GIVEN RECORDS below:

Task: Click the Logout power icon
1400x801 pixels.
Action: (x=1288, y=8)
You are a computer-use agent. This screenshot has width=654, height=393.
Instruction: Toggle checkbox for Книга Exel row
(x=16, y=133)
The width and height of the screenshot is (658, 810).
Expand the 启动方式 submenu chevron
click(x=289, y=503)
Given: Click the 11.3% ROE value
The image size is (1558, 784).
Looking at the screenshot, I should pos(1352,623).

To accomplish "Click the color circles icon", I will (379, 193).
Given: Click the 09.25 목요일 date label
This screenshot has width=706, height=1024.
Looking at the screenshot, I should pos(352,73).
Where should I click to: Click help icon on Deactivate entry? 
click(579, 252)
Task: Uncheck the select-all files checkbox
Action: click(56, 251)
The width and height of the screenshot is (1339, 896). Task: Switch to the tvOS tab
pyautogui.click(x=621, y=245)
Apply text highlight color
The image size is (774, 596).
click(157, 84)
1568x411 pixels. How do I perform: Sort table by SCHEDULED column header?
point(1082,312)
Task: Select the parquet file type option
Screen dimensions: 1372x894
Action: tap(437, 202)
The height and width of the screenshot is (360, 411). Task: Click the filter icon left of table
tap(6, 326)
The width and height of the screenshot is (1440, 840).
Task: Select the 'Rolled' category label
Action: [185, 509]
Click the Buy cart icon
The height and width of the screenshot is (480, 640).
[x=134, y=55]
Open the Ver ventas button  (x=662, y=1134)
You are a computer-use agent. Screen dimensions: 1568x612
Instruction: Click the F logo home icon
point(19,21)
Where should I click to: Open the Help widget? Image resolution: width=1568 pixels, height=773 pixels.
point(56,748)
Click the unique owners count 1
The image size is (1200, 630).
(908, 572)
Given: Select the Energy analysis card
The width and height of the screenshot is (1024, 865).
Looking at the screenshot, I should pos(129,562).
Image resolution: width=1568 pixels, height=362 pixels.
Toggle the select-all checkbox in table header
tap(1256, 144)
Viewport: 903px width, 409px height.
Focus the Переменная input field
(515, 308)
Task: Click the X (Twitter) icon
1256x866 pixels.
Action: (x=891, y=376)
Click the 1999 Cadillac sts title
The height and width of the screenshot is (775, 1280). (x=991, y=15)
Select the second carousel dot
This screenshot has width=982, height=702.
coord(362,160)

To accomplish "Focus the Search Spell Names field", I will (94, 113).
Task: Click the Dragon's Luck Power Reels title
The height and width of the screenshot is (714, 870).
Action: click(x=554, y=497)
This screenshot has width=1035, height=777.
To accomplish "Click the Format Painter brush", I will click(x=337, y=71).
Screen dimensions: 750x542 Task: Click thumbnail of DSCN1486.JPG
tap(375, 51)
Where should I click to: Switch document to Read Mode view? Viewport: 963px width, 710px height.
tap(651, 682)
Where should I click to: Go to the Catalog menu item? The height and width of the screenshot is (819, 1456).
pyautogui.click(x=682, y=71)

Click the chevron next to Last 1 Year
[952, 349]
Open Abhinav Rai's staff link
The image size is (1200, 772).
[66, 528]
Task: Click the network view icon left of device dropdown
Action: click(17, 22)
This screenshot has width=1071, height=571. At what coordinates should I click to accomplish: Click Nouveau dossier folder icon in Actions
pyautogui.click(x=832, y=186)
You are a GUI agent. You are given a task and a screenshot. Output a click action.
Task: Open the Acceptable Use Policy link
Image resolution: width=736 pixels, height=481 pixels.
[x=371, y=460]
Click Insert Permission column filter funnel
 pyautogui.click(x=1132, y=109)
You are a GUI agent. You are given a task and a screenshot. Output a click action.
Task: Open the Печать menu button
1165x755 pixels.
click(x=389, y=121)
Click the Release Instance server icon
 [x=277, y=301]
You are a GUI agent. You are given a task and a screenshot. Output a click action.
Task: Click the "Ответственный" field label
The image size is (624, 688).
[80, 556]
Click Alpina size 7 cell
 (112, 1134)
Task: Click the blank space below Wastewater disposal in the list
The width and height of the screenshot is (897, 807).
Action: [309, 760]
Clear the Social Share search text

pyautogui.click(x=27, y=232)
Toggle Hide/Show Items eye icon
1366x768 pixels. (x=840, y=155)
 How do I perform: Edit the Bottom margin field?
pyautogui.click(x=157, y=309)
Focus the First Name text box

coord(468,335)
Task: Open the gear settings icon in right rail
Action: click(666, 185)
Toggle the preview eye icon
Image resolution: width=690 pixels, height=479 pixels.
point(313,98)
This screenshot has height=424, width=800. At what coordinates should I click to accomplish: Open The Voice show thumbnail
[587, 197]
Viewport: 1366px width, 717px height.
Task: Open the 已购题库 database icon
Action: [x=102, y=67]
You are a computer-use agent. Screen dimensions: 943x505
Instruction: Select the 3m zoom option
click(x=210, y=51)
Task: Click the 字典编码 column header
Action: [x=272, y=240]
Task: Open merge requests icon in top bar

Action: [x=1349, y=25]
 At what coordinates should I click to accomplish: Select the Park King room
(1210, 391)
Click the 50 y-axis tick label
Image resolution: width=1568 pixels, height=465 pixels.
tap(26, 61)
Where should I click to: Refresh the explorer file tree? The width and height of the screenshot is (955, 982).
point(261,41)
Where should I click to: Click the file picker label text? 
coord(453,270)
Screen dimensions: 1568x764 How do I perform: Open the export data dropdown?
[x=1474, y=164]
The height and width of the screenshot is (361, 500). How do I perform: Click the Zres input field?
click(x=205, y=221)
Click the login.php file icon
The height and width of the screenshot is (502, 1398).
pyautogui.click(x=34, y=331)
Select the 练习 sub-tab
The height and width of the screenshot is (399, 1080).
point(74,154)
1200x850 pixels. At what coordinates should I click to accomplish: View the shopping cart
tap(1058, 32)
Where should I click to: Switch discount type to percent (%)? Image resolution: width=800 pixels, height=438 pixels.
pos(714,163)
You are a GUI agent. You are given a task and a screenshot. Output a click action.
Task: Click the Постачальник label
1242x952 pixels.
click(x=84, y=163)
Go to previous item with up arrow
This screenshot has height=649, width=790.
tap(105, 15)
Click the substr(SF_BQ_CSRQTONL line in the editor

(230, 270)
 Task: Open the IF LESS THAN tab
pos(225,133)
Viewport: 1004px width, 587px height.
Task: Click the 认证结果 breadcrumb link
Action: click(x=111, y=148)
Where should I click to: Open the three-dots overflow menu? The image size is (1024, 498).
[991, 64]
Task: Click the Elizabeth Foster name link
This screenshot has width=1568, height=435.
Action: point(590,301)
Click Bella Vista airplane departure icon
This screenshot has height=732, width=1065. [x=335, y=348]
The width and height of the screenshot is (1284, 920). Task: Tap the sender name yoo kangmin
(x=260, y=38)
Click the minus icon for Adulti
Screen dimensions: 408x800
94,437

End of GIVEN RECORDS.

• EXERCISE DETAILS:
Return each line above where the word "button" shows up.

• ANSWER TO THIS TASK:
Open the Ver ventas button  (x=662, y=1134)
Task: Open the Печать menu button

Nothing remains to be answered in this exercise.